§ Provided material:
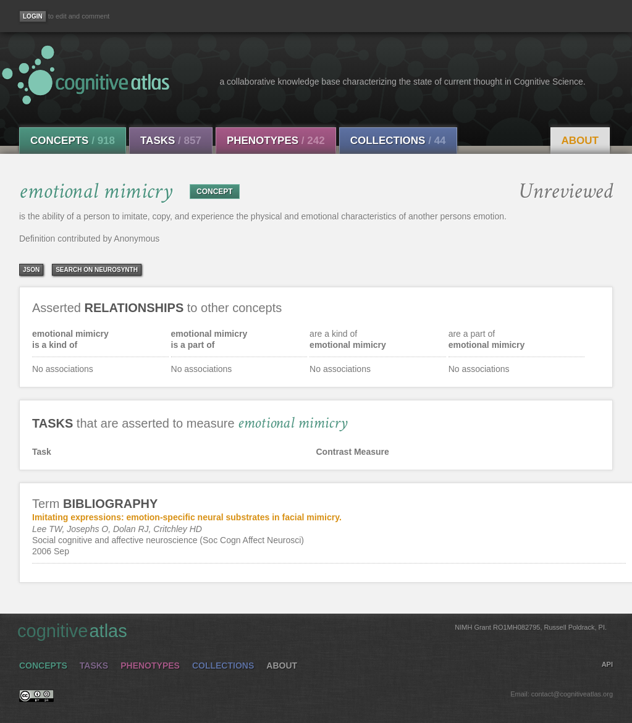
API (607, 664)
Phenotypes (276, 140)
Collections (398, 140)
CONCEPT (214, 191)
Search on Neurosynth (97, 269)
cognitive (312, 630)
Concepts (72, 140)
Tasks (170, 140)
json (31, 269)
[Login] (32, 16)
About (580, 140)
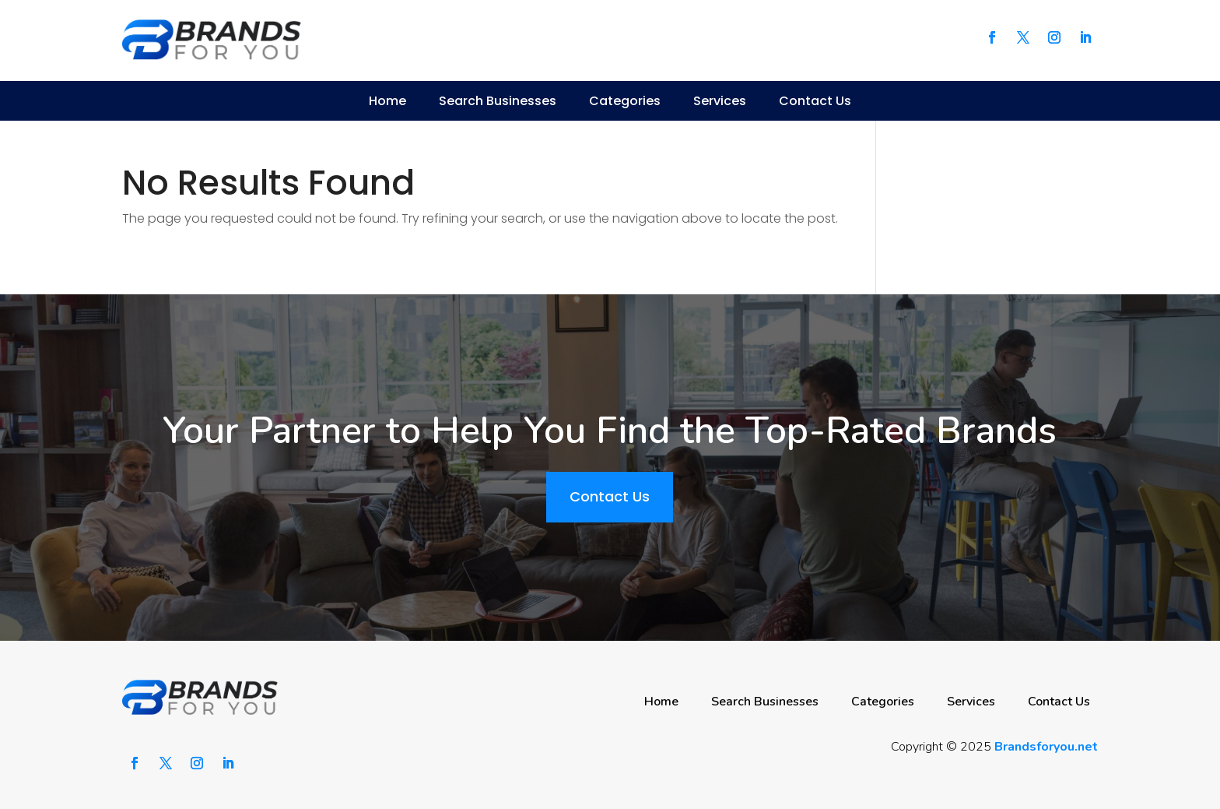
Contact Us (815, 101)
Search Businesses (497, 101)
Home (387, 101)
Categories (625, 101)
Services (719, 101)
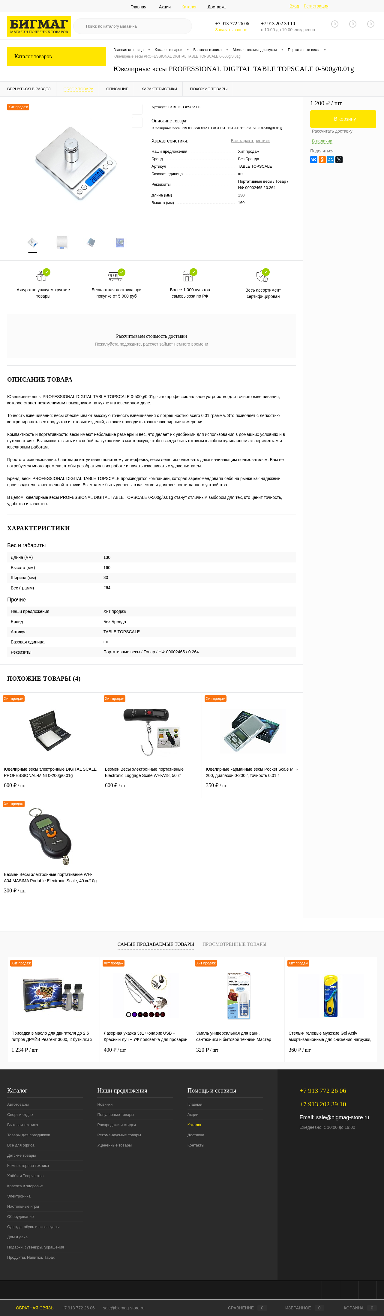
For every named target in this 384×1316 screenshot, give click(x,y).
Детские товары (21, 1155)
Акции (165, 6)
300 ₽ (50, 894)
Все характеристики (250, 140)
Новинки (104, 1104)
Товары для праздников (28, 1135)
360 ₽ (300, 1050)
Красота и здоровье (25, 1186)
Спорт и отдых (20, 1115)
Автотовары (18, 1104)
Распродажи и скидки (116, 1125)
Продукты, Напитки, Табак (31, 1257)
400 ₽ (115, 1050)
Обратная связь (30, 1308)
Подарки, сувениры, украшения (35, 1247)
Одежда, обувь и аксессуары (33, 1227)
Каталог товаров (56, 56)
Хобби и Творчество (25, 1176)
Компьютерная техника (28, 1166)
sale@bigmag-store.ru (342, 1118)
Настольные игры (23, 1206)
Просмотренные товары (234, 944)
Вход (294, 6)
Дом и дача (17, 1237)
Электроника (19, 1196)
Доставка (217, 6)
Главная (138, 6)
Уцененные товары (114, 1145)
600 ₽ (50, 789)
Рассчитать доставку (332, 131)
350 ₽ (252, 789)
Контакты (196, 1145)
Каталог (189, 6)
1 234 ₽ (24, 1050)
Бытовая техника (22, 1125)
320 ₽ (207, 1050)
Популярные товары (115, 1115)
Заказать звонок (231, 29)
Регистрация (316, 6)
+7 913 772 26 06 (78, 1308)
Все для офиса (20, 1145)
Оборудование (20, 1217)
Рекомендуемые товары (119, 1135)
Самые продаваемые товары (156, 944)
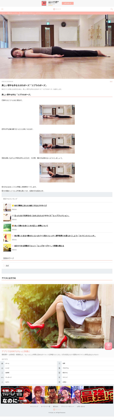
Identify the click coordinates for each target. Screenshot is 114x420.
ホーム (7, 363)
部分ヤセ (65, 372)
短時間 (7, 372)
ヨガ (15, 13)
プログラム (66, 368)
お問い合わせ (81, 406)
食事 (64, 363)
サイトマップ (34, 406)
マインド (65, 377)
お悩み (64, 382)
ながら (7, 382)
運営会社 (55, 406)
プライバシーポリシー (67, 406)
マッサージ (9, 377)
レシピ (7, 368)
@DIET (57, 9)
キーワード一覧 (45, 406)
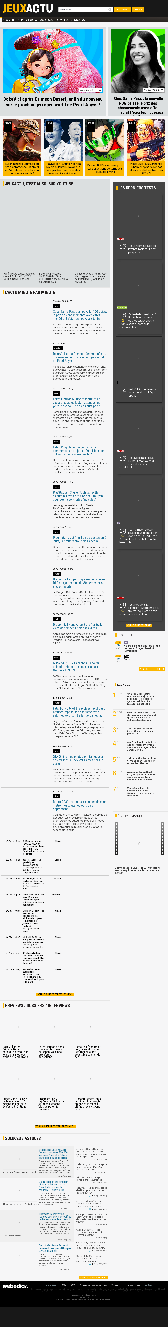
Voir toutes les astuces (93, 1277)
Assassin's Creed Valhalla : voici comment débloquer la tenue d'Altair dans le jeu (92, 1205)
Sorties (53, 20)
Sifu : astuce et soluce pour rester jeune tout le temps (92, 1180)
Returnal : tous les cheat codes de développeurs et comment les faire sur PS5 (92, 1192)
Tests (15, 20)
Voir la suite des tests (139, 625)
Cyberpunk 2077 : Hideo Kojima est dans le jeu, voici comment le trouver (92, 1234)
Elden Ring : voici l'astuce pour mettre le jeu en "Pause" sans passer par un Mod (92, 1168)
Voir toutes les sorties (152, 669)
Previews (27, 20)
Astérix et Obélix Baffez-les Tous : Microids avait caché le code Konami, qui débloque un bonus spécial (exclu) (92, 1154)
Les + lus (123, 684)
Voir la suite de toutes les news (55, 994)
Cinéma (138, 9)
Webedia (93, 1295)
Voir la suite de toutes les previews (55, 1126)
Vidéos (64, 20)
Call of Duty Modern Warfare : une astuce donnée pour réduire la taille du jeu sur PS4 (92, 1246)
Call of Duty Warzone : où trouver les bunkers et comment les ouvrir (92, 1260)
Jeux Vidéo (122, 9)
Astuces (41, 20)
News (6, 20)
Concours (78, 20)
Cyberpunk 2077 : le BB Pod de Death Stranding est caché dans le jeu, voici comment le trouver (92, 1219)
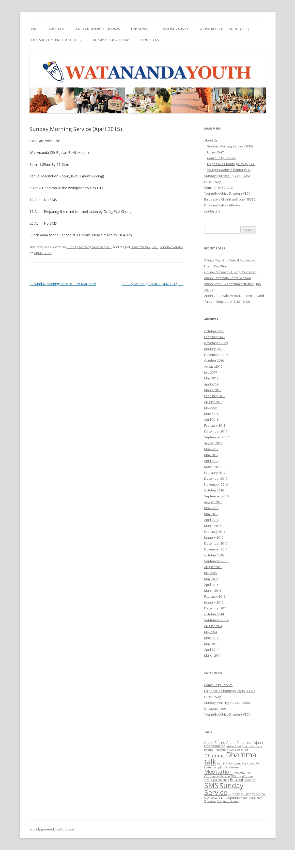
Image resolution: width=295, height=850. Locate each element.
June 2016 (211, 508)
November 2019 (216, 354)
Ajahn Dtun (233, 746)
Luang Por (239, 763)
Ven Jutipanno (229, 797)
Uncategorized (215, 708)
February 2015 (214, 596)
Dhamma (214, 755)
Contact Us (149, 40)
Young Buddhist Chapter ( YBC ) (224, 29)
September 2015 (216, 561)
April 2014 (211, 649)
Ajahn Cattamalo (239, 742)
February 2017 (214, 472)
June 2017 (211, 449)
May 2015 (211, 578)
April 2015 (211, 584)
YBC (219, 801)
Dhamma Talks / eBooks (111, 40)
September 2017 (216, 437)
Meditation (218, 771)
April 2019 (211, 384)
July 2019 (210, 372)
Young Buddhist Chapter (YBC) (229, 170)
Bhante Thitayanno (216, 749)
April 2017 (211, 461)
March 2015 (212, 590)
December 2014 (215, 608)
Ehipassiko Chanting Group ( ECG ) (56, 40)
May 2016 (211, 514)
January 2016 (213, 537)
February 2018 (214, 425)
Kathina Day (225, 763)
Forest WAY (215, 152)
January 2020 (213, 348)
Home (34, 29)
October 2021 (214, 331)
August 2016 (213, 502)
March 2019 (212, 390)
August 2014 (213, 626)
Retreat (236, 779)
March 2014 (212, 655)
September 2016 (216, 496)
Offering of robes (242, 776)
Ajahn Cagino (214, 742)
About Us (56, 29)
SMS (155, 247)
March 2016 (212, 525)
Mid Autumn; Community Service (227, 774)
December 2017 (215, 431)
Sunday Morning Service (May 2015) (152, 283)
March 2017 (212, 466)
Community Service (174, 29)
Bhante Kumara (252, 746)
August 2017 (213, 443)
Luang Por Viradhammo (227, 767)
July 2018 (210, 407)
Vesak (244, 797)
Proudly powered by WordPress (52, 829)
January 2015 (213, 602)
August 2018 (213, 402)
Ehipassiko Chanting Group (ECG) (231, 164)
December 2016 (215, 478)
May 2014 (211, 643)
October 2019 (214, 360)
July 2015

§ What the exercise asks:
Reproduce every line of the records above verbatim, omitting the pictures from your reply.

§ Solved exercise:
API (607, 664)
Phenotypes (276, 140)
Collections (398, 140)
CONCEPT (214, 191)
Search on Neurosynth (97, 269)
cognitive (312, 630)
Concepts (72, 140)
Tasks (170, 140)
json (31, 269)
[Login] (32, 16)
About (580, 140)
Contact Us (815, 101)
Search Businesses (497, 101)
Home (387, 101)
Categories (625, 101)
Services (719, 101)
For every named target in this 384×1316 screenshot, give click(x,y).
Детские товары (21, 1155)
Акции (165, 6)
300 ₽ (50, 894)
Все характеристики (250, 140)
Новинки (104, 1104)
Товары для праздников (28, 1135)
360 ₽ (300, 1050)
Красота и здоровье (25, 1186)
Спорт и отдых (20, 1115)
Автотовары (18, 1104)
Распродажи и скидки (116, 1125)
Продукты, Напитки, Табак (31, 1257)
400 ₽ (115, 1050)
Обратная связь (30, 1308)
Подарки, сувениры, украшения (35, 1247)
Одежда, обувь и аксессуары (33, 1227)
Каталог товаров (56, 56)
Хобби и Творчество (25, 1176)
Компьютерная техника (28, 1166)
sale@bigmag-store.ru (342, 1118)
Настольные игры (23, 1206)
Просмотренные товары (234, 944)
Вход (294, 6)
Дом и дача (17, 1237)
Электроника (19, 1196)
Доставка (217, 6)
Главная (138, 6)
Уцененные товары (114, 1145)
600 ₽ (50, 789)
Рассчитать доставку (332, 131)
350 ₽ (252, 789)
Контакты (196, 1145)
Каталог (189, 6)
1 234 ₽ (24, 1050)
Бытовая техника (22, 1125)
320 ₽ (207, 1050)
Популярные товары (115, 1115)
Заказать звонок (231, 29)
Регистрация (316, 6)
+7 913 772 26 06 (78, 1308)
Все для офиса (20, 1145)
Оборудование (20, 1217)
Рекомендуемые товары (119, 1135)
Самые продаваемые товары (156, 944)
Identify the click coordinates for each target. Screenshot is 114x420.
ホーム (7, 363)
部分ヤセ (65, 372)
短時間 (7, 372)
ヨガ (15, 13)
プログラム (66, 368)
お問い合わせ (81, 406)
食事 (64, 363)
サイトマップ (34, 406)
マインド (65, 377)
お悩み (64, 382)
ながら (7, 382)
運営会社 (55, 406)
プライバシーポリシー (67, 406)
マッサージ (9, 377)
レシピ (7, 368)
@DIET (57, 9)
キーワード一覧 (45, 406)
Voir toutes les astuces (93, 1277)
Assassin's Creed Valhalla : voici comment débloquer la tenue d'Altair dans le jeu (92, 1205)
Sorties (53, 20)
Sifu : astuce et soluce pour rester jeune tout le temps (92, 1180)
Returnal : tous les cheat codes de développeurs et comment les faire sur PS5 (92, 1192)
Tests (15, 20)
Voir la suite des tests (139, 625)
Cyberpunk 2077 : Hideo Kojima est dans le jeu, voici comment le trouver (92, 1234)
Elden Ring : voici l'astuce pour mettre le jeu en "Pause" sans passer par un Mod (92, 1168)
Voir toutes les sorties (152, 669)
Previews (27, 20)
Astérix et Obélix Baffez-les Tous : Microids avait caché le code Konami, qui débloque un bonus spécial (exclu) (92, 1154)
Les + lus (123, 684)
Voir la suite de toutes les news (55, 994)
Cinéma (138, 9)
Webedia (93, 1295)
Voir la suite de toutes les previews (55, 1126)
Vidéos (64, 20)
Call of Duty Modern Warfare : une astuce donnée pour réduire la taille du jeu sur PS4 (92, 1246)
Call of Duty Warzone : où trouver les bunkers et comment les ouvrir (92, 1260)
Jeux Vidéo (122, 9)
Astuces (41, 20)
News (6, 20)
Concours (78, 20)
Cyberpunk 2077 : le BB Pod de Death Stranding est caché dans le jeu, voici comment le trouver (92, 1219)
Image resolution: width=295, height=850. Locate each element.
June 2016 (211, 508)
November 2019 (216, 354)
Ajahn Dtun (233, 746)
Luang Por (239, 763)
Ven Jutipanno (229, 797)
Uncategorized (215, 708)
February 2015 (214, 596)
Dhamma (214, 755)
Contact Us (149, 40)
Young Buddhist Chapter ( YBC ) (224, 29)
September 2015 (216, 561)
April 2014 (211, 649)
Ajahn Cattamalo (239, 742)
February 2017 (214, 472)
June 2017 (211, 449)
May 2015 (211, 578)
April 2015 (211, 584)
YBC (219, 801)
Dhamma Talks / eBooks (111, 40)
September 2017 (216, 437)
Meditation (218, 771)
April 2019 (211, 384)
July 2019 (210, 372)
Young Buddhist Chapter (YBC) (229, 170)
Bhante Thitayanno (216, 749)
April 2017 (211, 461)
March 2015 (212, 590)
December 2014 (215, 608)
Ehipassiko Chanting Group ( ECG ) (56, 40)
May 2016 (211, 514)
January 2016 (213, 537)
February 2018 (214, 425)
Kathina Day (225, 763)
Forest WAY (215, 152)
January 2020 (213, 348)
Home (34, 29)
October 2021 (214, 331)
August 2016 (213, 502)
March 2019 (212, 390)
August 2014 (213, 626)
Retreat (236, 779)
March 2014 (212, 655)
September 2016 (216, 496)
Offering of robes (242, 776)
Ajahn Cagino (214, 742)
About Us (56, 29)
SMS (155, 247)
March 2016 (212, 525)
Mid Autumn; Community Service (227, 774)
December 2017 (215, 431)
Sunday Morning Service (May 2015) (152, 283)
March 2017 (212, 466)
Community Service (174, 29)
Bhante Kumara (252, 746)
August 2017 (213, 443)
Luang Por Viradhammo (227, 767)
July 2018 (210, 407)
Vesak (244, 797)
Proudly powered by WordPress (52, 829)
January 2015 (213, 602)
August 2018 (213, 402)
Ehipassiko Chanting Group (ECG) (231, 164)
December 2016 (215, 478)
May 2014 (211, 643)
October 2019 (214, 360)
July 2015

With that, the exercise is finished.